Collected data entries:
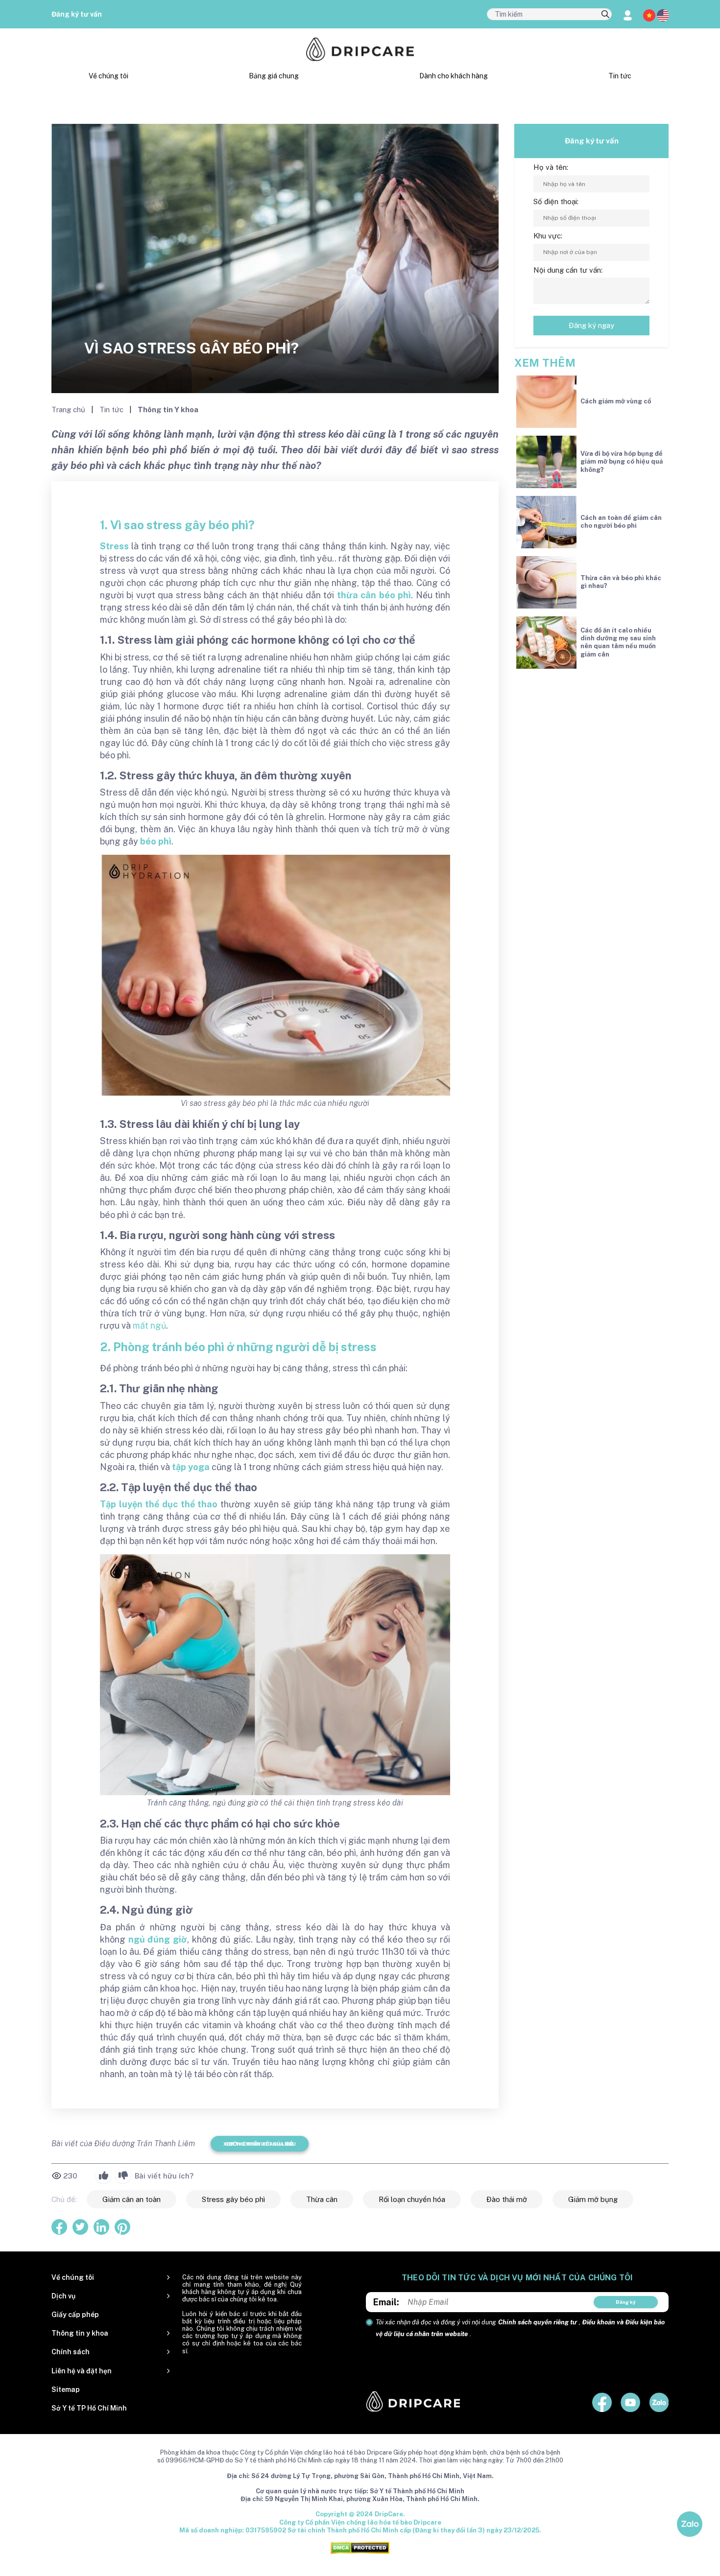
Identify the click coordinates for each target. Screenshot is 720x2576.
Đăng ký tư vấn (76, 14)
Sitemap (65, 2389)
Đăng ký (626, 2302)
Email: (386, 2302)
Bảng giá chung (274, 76)
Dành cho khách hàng (453, 76)
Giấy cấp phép (75, 2314)
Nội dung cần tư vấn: (567, 270)
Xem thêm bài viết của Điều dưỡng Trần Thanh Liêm (259, 2144)
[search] (605, 14)
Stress (114, 546)
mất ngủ (149, 1325)
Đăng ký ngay (591, 325)
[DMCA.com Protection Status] (360, 2547)
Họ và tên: (550, 167)
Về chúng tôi (108, 76)
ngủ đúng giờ (157, 1939)
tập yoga (191, 1467)
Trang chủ (69, 409)
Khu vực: (547, 236)
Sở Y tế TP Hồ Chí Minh (89, 2408)
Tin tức (619, 76)
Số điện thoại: (555, 201)
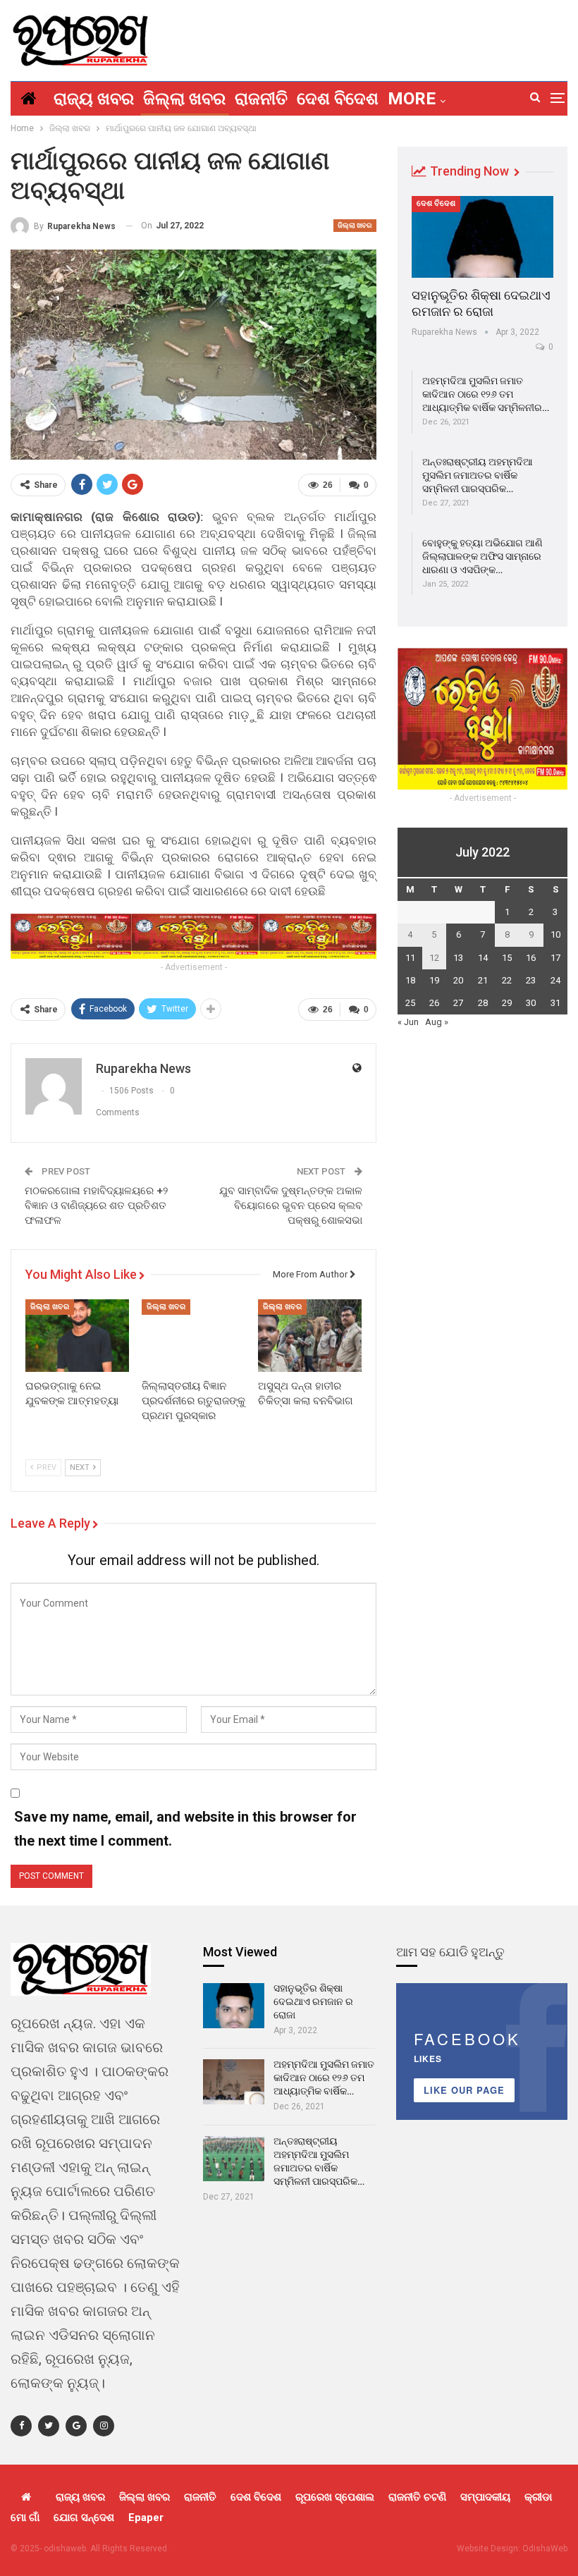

:: Exercise brief ::
Begin with the first line of the entries above and write out each line exactly, ending with the line containing "mất ngủ (149, 1325)". Leave out pictures.

:: Response below ::
Identify the click coordinates for each target. Screenshot is 720x2576.
Đăng ký tư vấn (76, 14)
Sitemap (65, 2389)
Đăng ký (626, 2302)
Email: (386, 2302)
Bảng giá chung (274, 76)
Dành cho khách hàng (453, 76)
Giấy cấp phép (75, 2314)
Nội dung cần tư vấn: (567, 270)
Xem thêm bài viết của Điều dưỡng Trần Thanh Liêm (259, 2144)
[search] (605, 14)
Stress (114, 546)
mất ngủ (149, 1325)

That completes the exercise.